Short problem: Rewrite the items, starting at the line containing "The height and" and ending at the last item, with "radio option" replaced by "checkbox" and nothing else altered. Leave the pictures out of your answer.

-*-*-

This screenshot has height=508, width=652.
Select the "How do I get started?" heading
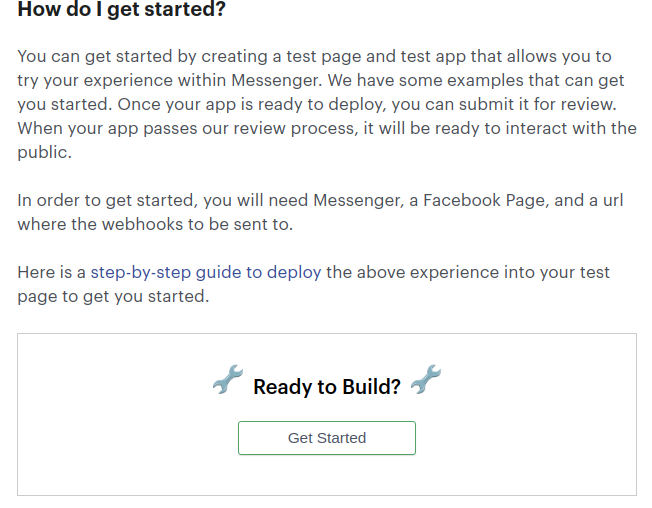click(122, 12)
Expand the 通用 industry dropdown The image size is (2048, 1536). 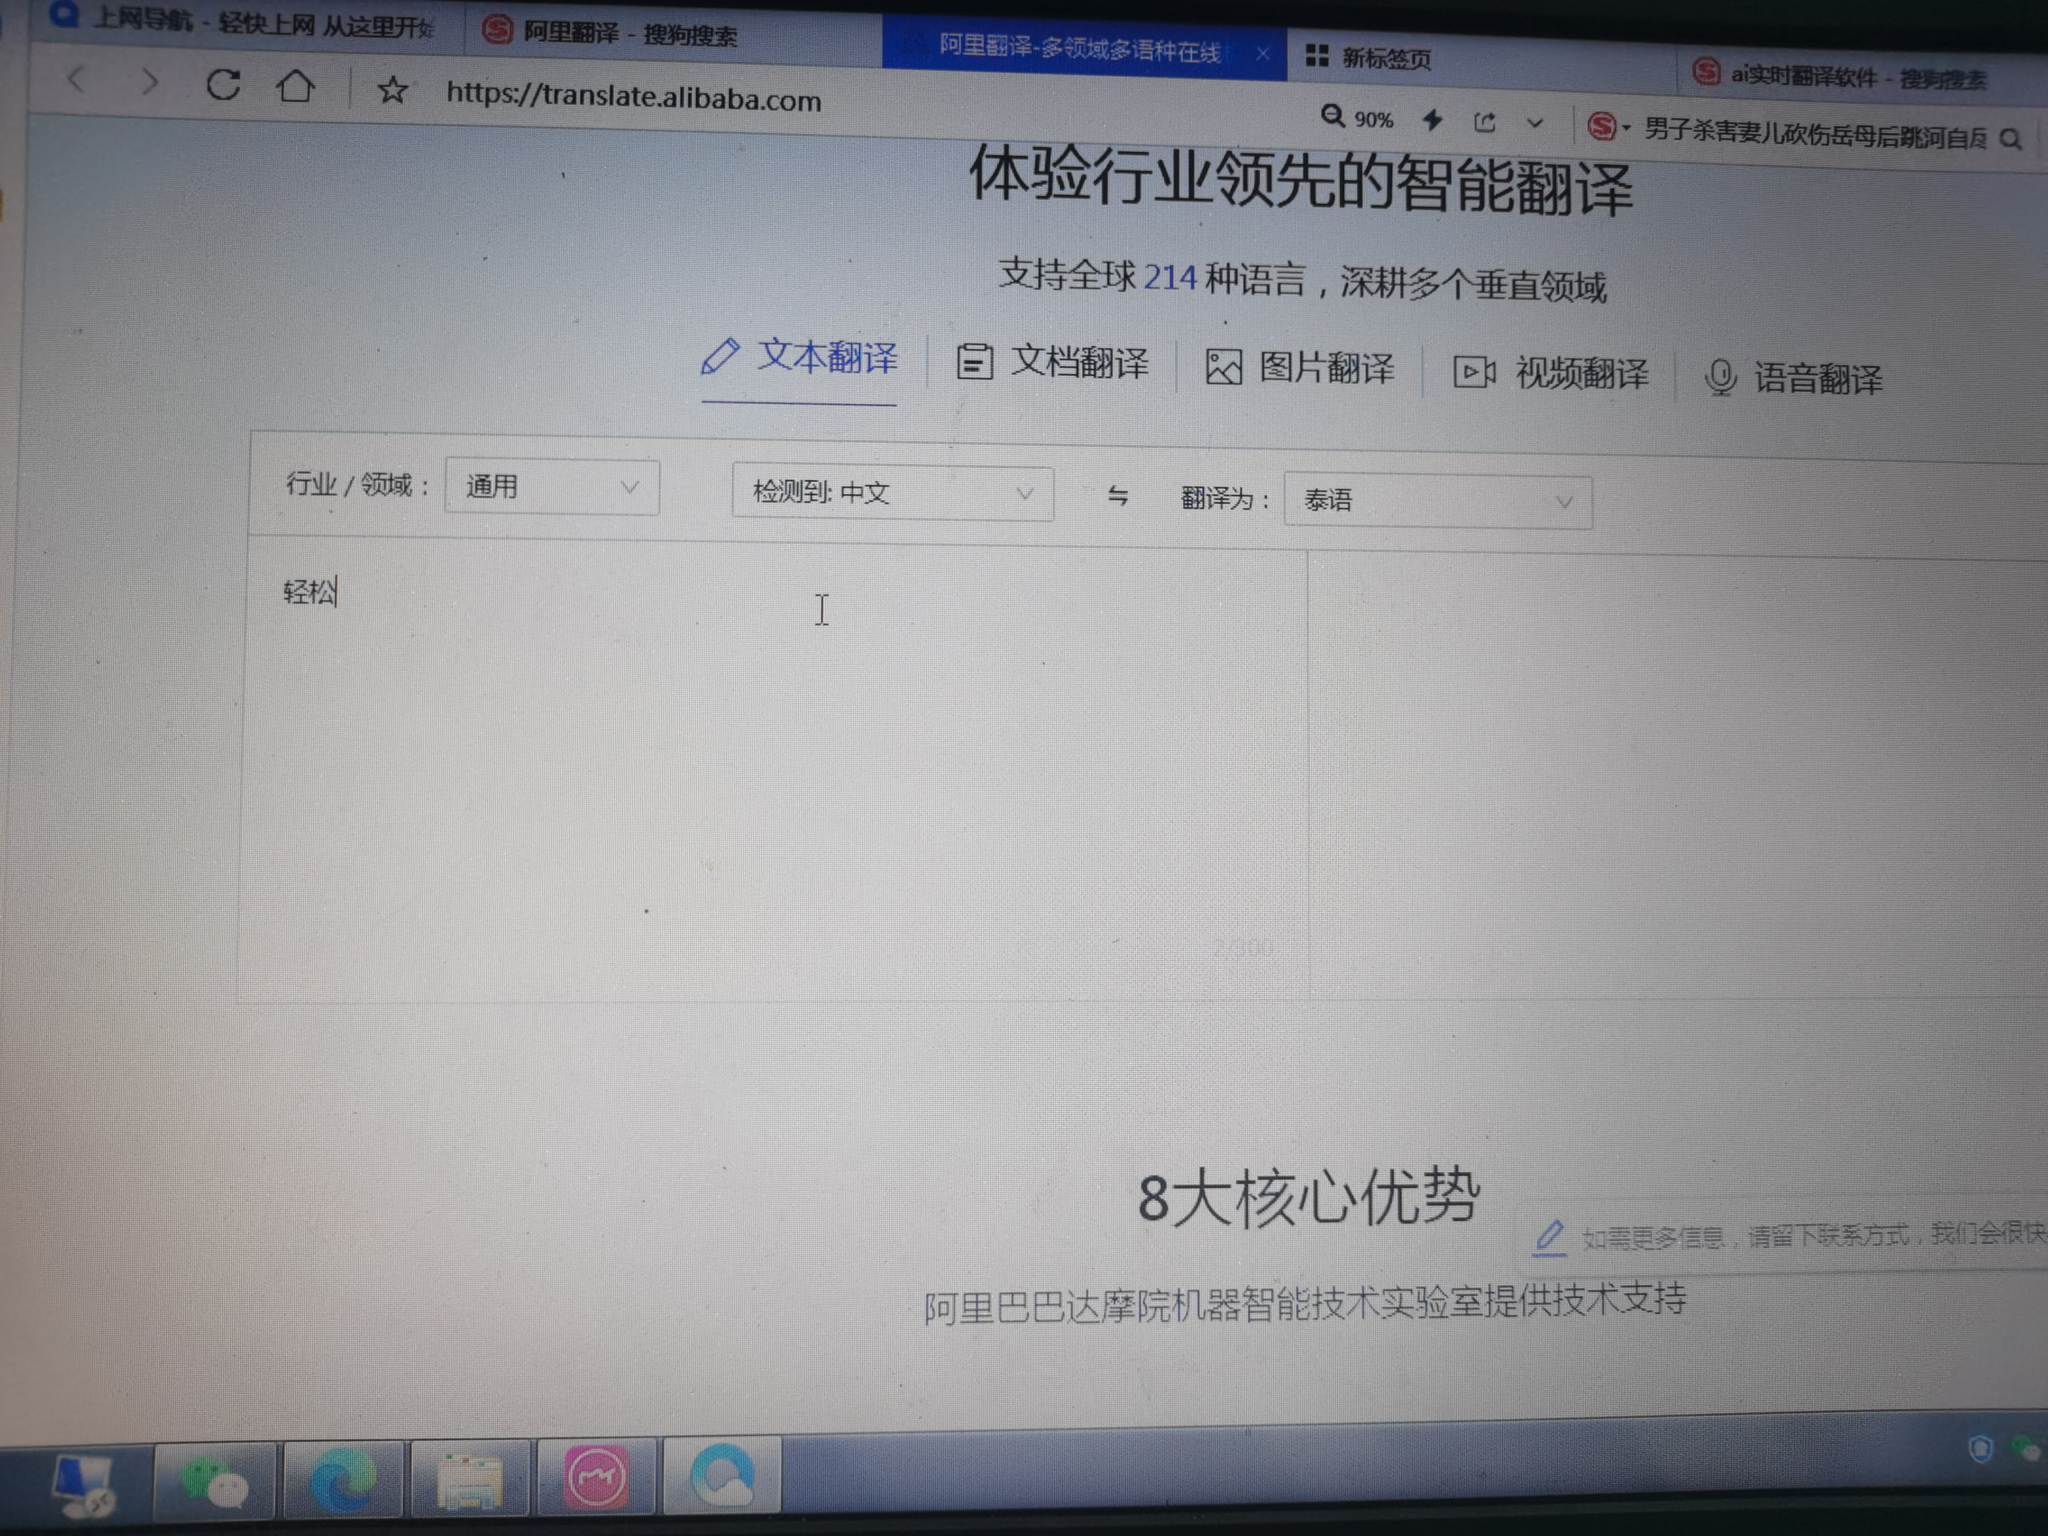point(552,487)
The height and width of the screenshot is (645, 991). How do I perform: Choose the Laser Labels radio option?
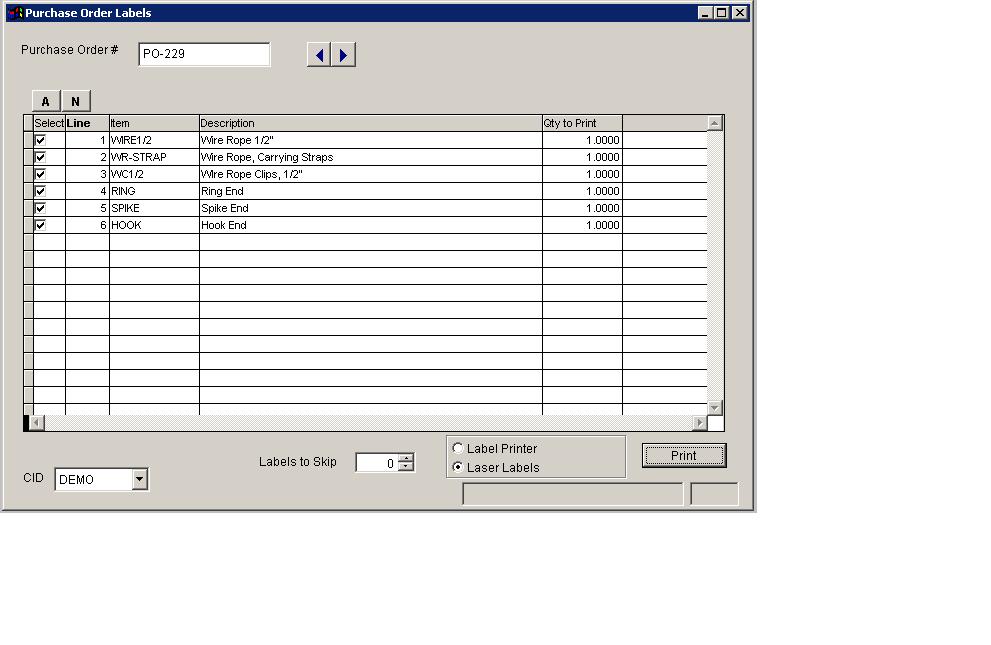[x=458, y=467]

-*-*-

Result of this exercise:
The height and width of the screenshot is (645, 991). How do I perform: Choose the Laser Labels checkbox?
[x=458, y=467]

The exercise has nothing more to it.